Default value is '15_Min'. I changed mine to 'Always'.


----------



## shawnsheridan (Jan 10, 2009)

Nice find.


----------



## mattk0504 (Sep 10, 2013)

I can't find this option on my LCI. Any ideas so far?


----------



## shawnsheridan (Jan 10, 2009)

mattk0504 said:


> I can't find this option on my LCI. Any ideas so far?


He has F30. For F10, it is JBBF => F25_NACHLAUFZEIT_LENKRADHEIZUNG.


----------



## Nison (Jul 21, 2012)

Where do I change the seat setting for f10 pre lci?


Sent from BimmerApp mobile app


----------



## shawnsheridan (Jan 10, 2009)

Nison said:


> Where do I change the seat setting for f10 pre lci?
> 
> Sent from BimmerApp mobile app


What exactly are you wanting to do with the seats?


----------



## Nison (Jul 21, 2012)

To remember the seat heating settings for longer than 15 mins.




Sent from BimmerApp mobile app


----------



## shawnsheridan (Jan 10, 2009)

Nison said:


> To remember the seat heating settings for longer than 15 mins.
> 
> Sent from BimmerApp mobile app


SM [6d] => SA_MEMORY_ZEIT
SM [6e] => SA_MEMORY_ZEIT


----------



## Nison (Jul 21, 2012)

for some reasons the heated steering wheel setting doesnt work
the seat one works great


----------



## shawnsheridan (Jan 10, 2009)

Nison said:


> for some reasons the heated steering wheel setting doesnt work
> the seat one works great


Strange...


----------



## Jack-Bauer (Dec 24, 2013)

I wish you could program it to turn on the steering wheel heating when the heated seats are turned on...


----------



## ktula (Feb 12, 2013)

Is it possible to code the seat heater to start at the lowest heat setting instead of the highest?


----------



## Telefax (Nov 14, 2012)

Set F25_NACHLAUFZEIT_LENKRADHEIZUNG to always... but heater memory is not working... any ideas why?


----------



## Maros_pl (May 26, 2014)

I have retrofitted a M6 steering wheel to my M5. The wheel has heating and LDW/LCW. The car originaly didn't have heating but had LDW/LCW. I added the heating switch and added 248 option to FA but it does not work.

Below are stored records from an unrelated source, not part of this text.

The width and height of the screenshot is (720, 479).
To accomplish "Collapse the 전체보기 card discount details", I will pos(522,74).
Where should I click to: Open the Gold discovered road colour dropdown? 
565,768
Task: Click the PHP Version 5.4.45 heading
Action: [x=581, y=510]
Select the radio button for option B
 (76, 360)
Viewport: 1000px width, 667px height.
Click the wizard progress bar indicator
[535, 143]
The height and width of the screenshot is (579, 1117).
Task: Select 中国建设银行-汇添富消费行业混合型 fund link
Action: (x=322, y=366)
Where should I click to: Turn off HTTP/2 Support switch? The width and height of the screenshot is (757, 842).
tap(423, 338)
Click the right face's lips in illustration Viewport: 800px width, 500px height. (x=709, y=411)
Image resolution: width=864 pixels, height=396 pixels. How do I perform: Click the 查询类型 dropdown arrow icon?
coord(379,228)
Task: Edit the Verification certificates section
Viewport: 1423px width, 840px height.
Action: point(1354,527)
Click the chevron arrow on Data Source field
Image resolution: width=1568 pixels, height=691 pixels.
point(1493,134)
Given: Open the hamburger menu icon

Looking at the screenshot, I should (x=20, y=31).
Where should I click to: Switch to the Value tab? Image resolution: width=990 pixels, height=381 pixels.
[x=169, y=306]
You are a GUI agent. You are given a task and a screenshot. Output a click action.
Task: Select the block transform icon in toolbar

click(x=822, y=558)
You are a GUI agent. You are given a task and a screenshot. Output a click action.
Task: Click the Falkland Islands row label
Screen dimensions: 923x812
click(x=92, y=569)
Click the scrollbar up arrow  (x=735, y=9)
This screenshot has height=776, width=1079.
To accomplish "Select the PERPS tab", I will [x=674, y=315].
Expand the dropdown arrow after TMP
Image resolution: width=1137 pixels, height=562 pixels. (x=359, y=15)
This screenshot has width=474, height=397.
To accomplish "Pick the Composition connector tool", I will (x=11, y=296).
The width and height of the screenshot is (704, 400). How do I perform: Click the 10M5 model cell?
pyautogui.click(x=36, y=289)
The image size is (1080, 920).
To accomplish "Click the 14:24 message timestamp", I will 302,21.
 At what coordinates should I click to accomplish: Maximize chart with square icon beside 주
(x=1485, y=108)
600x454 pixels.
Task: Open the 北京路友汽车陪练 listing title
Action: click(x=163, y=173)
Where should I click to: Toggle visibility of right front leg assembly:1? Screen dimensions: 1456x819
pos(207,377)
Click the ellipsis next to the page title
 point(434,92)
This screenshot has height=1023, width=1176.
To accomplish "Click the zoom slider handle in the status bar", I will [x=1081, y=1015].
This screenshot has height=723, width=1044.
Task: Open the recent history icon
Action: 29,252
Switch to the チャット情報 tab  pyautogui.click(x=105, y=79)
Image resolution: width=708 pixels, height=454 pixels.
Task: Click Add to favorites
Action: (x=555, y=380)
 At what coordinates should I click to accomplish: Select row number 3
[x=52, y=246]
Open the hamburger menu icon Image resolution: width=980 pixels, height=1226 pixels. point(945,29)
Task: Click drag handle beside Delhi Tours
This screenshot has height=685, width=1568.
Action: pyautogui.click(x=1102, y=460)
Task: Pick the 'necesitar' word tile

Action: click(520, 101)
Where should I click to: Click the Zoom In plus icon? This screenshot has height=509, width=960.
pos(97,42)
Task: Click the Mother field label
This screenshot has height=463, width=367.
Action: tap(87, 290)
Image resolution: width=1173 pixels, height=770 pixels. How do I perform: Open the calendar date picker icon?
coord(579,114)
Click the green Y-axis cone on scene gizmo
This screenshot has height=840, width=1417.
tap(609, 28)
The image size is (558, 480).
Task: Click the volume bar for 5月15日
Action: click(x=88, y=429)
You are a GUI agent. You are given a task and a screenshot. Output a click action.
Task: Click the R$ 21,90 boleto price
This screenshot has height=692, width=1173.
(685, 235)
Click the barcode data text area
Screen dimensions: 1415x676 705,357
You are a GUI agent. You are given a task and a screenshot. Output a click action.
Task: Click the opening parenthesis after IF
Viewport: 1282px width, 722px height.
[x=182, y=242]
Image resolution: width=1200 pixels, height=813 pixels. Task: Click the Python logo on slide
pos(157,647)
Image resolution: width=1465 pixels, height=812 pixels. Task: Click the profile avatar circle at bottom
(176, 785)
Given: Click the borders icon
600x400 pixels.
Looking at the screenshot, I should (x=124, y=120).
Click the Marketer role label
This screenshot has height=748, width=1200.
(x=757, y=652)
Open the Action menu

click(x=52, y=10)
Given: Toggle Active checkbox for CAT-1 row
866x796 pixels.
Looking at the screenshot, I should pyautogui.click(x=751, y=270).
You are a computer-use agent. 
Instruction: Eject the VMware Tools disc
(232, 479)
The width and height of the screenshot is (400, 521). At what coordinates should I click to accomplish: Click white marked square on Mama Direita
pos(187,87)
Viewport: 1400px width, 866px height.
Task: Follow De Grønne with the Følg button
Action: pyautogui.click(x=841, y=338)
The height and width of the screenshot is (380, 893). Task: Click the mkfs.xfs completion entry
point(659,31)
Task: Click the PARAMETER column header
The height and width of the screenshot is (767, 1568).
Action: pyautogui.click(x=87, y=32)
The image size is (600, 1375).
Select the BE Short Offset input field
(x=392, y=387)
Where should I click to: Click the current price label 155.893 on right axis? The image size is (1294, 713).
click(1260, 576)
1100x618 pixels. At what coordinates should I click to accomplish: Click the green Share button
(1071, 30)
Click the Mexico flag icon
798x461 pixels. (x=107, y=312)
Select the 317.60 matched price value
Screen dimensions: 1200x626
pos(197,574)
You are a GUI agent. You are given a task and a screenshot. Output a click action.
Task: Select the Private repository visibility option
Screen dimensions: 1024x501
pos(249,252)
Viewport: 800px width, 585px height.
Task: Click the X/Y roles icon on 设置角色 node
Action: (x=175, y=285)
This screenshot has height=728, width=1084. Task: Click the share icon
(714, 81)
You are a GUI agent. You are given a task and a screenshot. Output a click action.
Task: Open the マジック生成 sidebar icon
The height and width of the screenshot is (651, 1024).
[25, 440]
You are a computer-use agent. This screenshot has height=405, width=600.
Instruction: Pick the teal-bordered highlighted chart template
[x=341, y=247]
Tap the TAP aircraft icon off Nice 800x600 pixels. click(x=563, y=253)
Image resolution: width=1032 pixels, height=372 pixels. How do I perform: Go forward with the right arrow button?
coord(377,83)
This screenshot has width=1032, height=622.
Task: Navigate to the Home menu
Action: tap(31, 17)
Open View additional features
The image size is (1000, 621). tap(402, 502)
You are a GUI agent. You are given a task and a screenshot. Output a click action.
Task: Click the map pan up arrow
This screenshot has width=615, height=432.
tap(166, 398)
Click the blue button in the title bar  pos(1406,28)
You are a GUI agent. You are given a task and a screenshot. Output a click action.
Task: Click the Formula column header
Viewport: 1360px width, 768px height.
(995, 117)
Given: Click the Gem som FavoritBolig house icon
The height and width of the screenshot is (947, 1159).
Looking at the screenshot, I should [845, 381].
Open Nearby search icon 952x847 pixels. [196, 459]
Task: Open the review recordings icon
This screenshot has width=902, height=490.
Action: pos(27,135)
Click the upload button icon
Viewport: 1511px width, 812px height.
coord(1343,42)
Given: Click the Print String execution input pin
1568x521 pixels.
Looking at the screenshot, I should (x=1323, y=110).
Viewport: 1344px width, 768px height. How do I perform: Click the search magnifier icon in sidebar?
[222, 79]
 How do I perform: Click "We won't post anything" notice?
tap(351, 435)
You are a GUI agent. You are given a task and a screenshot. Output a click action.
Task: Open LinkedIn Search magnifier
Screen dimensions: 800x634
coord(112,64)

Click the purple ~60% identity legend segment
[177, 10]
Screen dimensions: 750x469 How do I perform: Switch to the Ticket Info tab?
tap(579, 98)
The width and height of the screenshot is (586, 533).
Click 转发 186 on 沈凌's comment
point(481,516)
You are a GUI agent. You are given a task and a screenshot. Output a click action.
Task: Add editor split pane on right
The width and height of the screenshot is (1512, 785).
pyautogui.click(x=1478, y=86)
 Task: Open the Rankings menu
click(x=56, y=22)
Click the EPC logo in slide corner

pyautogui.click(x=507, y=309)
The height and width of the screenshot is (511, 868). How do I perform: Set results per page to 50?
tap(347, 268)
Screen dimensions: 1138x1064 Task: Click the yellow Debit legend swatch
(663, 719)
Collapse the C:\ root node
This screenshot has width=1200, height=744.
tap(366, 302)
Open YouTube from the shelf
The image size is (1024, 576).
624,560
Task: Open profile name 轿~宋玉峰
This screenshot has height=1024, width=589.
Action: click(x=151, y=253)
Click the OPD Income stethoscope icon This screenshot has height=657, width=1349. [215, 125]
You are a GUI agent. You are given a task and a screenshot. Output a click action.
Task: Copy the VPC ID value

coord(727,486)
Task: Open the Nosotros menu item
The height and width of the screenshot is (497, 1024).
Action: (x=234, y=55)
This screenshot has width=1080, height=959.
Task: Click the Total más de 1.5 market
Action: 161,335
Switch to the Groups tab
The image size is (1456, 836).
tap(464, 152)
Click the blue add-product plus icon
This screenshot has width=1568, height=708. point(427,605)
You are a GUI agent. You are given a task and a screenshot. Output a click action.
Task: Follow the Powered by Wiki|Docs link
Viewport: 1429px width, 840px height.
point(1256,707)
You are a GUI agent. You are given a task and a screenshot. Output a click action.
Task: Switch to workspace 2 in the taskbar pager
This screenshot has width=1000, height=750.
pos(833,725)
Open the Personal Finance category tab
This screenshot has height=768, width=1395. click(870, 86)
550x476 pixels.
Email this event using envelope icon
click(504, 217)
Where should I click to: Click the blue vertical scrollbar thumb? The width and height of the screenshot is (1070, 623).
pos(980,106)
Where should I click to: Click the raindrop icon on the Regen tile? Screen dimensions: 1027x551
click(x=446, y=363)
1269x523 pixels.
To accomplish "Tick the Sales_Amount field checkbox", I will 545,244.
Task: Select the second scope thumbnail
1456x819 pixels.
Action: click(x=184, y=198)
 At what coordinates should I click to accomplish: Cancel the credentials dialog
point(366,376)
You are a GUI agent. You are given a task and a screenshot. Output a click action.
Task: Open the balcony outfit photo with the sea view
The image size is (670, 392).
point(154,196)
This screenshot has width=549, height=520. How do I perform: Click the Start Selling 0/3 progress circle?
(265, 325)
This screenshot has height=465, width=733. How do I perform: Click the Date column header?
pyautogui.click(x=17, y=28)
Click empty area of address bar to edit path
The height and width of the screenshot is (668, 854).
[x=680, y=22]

Any ideas if anything else has to be coded for the heating to work?


----------



## carzaddict (Aug 27, 2013)

this is a great find! thank you


----------



## Toad535 (Jan 2, 2011)

shawnsheridan said:


> Strange...


I also have this issue with I-Step F010-14-07-505 - Does I-Step indicate anything about the software version I would have in the JBBF module and would a newer version fix this steering wheel heater memory issue?


----------



## Toad535 (Jan 2, 2011)

So I have an F10 loaner and it's steering wheel heating memory works fine. I downloaded all the CAFD's from the car. Is there an easy way to compare versus my car's CAFD's to see what all is different (not just in hex code, but with the descriptions, too?). This car's I-Step is F010-14-07-505, older than mine. I also changed JBBF => F25_NACHLAUFZEIT_LENKRADHEIZUNG from teh default of 15_mins to 0_mins and it still remembers the heating (and it also has a nice little display in the KOMBI to show when it is activated and deactivated since the light is hard to see on the side of the column). Hoping there is a way to see what is different between mine CAFD's and this one's to help narrow down the code for F10's, plus the graphic in the KOMBI would be a nice plus. Just don't know how to do the compare


----------



## shawnsheridan (Jan 10, 2009)

Toad535 said:


> So I have an F10 loaner and it's steering wheel heating memory works fine. I downloaded all the CAFD's from the car. Is there an easy way to compare versus my car's CAFD's to see what all is different (not just in hex code, but with the descriptions, too?). This car's I-Step is F010-14-07-505, older than mine. I also changed JBBF => F25_NACHLAUFZEIT_LENKRADHEIZUNG from teh default of 15_mins to 0_mins and it still remembers the heating (and it also has a nice little display in the KOMBI to show when it is activated and deactivated since the light is hard to see on the side of the column). Hoping there is a way to see what is different between mine CAFD's and this one's to help narrow down the code for F10's, plus the graphic in the KOMBI would be a nice plus. Just don't know how to do the compare


Use TokenMaster's NCD / CAFD Tool:

http://www.bimmerfest.com/forums/showthread.php?t=749668


----------



## Rickardg (Nov 20, 2014)

Maros_pl said:


> I have retrofitted a M6 steering wheel to my M5. The wheel has heating and LDW/LCW. The car originaly didn't have heating but had LDW/LCW. I added the heating switch and added 248 option to FA but it does not work. Any ideas if anything else has to be coded for the heating to work?


You need to code your SZL with your new FA


----------



## Rickardg (Nov 20, 2014)

shawnsheridan said:


> Use TokenMaster's NCD / CAFD Tool:
> 
> http://www.bimmerfest.com/forums/showthread.php?t=749668


Please let us know your findings


----------